Use of Expression Trees in .NET for Lambda Decomposition

Expressions are the building block of any Lambda Expression. In C# 3.0, .NET framework has introduced a new technique to make use of Anonymous methods a better way. The "Little Gem" LINQ, uses Lambda expression extensively to invoke filter statements to IEnumerable objects and hence making the life for a programmer very easy. Simple lambda expressions like

x => x<5 

may come very handy as we do not need to define a method extensively for such a small purpose. C# also introduced a couple of Generic delegates like Func<...>, Action<...> etc. in Base Class Library which lets you to pass any type of argument to a method body. The one with Func are for methods which require something to return while ones with Action dont need to return anything.

To learn more about LINQ please have a quick pick on my article on LINQ and Lambda Expressions.But if you have already read about the basics of LINQ, it is not all that is needed. Lambda expressions are cool and extensive use of Anonymous methods are truly awesome, but basically when I think of using Lambda Expression in my own application, I always think of extending the Lambda expressions a bit further so that I could use it dynamically during runtime and later on compile them to produce the actual anonymous delegates.
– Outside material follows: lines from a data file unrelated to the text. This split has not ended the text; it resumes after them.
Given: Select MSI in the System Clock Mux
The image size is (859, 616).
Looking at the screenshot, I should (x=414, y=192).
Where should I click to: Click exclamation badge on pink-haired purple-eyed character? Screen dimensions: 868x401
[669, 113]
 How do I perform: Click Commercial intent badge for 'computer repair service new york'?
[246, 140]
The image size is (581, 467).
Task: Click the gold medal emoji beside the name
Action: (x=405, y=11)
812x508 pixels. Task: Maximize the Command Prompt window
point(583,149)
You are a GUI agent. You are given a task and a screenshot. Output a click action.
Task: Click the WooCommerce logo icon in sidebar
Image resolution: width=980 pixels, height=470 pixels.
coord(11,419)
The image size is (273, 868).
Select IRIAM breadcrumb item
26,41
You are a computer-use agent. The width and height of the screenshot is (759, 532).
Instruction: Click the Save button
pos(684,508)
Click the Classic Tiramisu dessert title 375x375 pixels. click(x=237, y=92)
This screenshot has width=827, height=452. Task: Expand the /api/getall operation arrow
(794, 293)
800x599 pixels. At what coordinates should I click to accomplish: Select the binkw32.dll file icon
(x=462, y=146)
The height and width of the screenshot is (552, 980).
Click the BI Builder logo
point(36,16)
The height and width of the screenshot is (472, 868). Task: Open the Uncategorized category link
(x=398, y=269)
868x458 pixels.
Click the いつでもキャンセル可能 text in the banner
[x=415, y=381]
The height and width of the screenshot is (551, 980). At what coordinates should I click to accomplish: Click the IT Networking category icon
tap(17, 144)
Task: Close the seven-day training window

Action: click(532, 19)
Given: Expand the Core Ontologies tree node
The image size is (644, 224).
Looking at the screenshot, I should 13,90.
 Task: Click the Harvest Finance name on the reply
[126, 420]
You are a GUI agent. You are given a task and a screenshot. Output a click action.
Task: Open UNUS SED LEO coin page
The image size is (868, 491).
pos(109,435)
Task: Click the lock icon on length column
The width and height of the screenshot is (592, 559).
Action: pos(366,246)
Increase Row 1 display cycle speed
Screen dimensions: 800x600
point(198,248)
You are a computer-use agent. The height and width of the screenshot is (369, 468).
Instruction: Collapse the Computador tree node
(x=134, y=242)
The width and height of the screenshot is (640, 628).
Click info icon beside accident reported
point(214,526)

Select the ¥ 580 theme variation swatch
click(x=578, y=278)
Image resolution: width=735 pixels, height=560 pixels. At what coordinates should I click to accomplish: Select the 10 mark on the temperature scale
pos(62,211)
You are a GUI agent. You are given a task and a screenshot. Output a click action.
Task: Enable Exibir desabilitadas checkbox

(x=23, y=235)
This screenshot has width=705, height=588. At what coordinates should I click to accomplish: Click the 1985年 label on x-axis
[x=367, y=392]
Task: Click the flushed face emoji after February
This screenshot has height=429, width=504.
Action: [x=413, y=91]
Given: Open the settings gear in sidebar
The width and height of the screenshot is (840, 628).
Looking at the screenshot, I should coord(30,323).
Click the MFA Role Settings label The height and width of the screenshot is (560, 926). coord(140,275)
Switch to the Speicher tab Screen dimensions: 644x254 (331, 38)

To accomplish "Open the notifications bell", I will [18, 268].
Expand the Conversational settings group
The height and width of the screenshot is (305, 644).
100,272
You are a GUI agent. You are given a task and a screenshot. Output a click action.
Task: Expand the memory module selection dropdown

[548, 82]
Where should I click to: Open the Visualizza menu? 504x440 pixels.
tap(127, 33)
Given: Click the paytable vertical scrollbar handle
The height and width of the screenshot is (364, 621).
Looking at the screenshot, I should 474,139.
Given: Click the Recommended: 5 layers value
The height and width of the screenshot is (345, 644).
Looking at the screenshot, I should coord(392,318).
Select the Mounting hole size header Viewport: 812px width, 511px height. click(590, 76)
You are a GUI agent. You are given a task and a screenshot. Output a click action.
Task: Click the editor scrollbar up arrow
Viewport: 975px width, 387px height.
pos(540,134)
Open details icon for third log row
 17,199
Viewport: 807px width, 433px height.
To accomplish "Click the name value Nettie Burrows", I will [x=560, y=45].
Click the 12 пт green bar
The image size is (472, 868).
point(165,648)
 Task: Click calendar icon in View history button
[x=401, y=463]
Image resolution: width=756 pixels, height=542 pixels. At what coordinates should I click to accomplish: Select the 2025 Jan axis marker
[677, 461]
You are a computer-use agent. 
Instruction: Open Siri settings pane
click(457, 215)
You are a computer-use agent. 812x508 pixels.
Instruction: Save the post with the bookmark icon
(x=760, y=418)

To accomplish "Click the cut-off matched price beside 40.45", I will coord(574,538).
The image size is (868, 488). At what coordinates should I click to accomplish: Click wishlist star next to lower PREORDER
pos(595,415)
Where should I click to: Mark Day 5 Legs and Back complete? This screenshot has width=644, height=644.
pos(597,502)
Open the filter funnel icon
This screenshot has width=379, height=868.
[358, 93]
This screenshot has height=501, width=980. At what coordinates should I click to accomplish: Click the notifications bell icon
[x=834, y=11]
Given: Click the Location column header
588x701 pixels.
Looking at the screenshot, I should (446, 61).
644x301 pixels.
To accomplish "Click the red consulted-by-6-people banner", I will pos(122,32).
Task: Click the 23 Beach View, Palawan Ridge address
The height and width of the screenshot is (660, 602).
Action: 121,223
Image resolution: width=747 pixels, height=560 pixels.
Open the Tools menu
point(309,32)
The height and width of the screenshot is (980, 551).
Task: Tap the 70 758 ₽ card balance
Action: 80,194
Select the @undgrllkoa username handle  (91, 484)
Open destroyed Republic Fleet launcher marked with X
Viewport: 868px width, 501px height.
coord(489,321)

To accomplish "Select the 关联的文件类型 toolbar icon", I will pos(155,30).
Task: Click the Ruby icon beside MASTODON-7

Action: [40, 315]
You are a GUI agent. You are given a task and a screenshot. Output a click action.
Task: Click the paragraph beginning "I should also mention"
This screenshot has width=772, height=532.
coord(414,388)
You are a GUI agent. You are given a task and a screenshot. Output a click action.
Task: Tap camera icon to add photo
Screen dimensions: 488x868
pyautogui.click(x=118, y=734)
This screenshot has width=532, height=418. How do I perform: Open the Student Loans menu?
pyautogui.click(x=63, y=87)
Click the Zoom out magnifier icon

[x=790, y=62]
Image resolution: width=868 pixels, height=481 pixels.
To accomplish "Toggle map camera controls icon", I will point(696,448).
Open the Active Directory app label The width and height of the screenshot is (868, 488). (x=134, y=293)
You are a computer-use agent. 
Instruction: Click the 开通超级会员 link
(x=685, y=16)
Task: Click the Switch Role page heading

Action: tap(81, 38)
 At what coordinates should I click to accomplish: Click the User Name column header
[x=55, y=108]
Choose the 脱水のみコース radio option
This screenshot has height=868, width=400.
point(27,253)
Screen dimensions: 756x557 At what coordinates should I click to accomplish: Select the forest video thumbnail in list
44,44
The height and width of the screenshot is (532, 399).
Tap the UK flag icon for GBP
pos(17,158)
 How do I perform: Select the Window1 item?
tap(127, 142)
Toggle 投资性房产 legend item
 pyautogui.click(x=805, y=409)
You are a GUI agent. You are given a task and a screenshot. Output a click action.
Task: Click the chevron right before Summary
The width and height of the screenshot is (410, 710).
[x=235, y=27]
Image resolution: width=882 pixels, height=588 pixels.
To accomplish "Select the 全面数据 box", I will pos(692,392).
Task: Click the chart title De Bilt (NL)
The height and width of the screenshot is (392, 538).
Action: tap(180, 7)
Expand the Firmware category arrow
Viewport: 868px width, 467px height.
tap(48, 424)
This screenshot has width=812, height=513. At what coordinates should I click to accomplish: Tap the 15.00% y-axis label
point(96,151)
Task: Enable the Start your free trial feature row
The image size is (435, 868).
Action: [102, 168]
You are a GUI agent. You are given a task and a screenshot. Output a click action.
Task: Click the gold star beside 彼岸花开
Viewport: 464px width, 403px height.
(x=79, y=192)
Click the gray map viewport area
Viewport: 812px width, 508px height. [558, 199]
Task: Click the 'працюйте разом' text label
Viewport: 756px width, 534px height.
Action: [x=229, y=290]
In this article I will put forward the story of Linq and Lambda Expressions further and introduce you with Expression Trees and also show you to create Expression Trees dynamically during runtime.

What is an Expression Tree?

Simply speaking, an expression tree is nothing but the representation of a Lambda Expression in terms of .NET objects. The Expression is the main class that holds any expression in it and it lets us to divide the whole body of the Expression into smaller individual units. For instance : 

Func<int, bool> mydelegate = x => x < 5;
Expression<Func<int, bool>> myexpressiondelegate = x => x < 5;

In the above code the delegate Func can take the expression x=>x<5 which represents an anonymous method that takes an integer argument and returns if the value is less than 5.
Download Sample - 38 KB




Decomposing an Expression ?

Now to decompose the method into an Expression Tree, lets wrap the Func into an Expression body.  The Expression has overloaded the assignment operator to decompose the body of the Function.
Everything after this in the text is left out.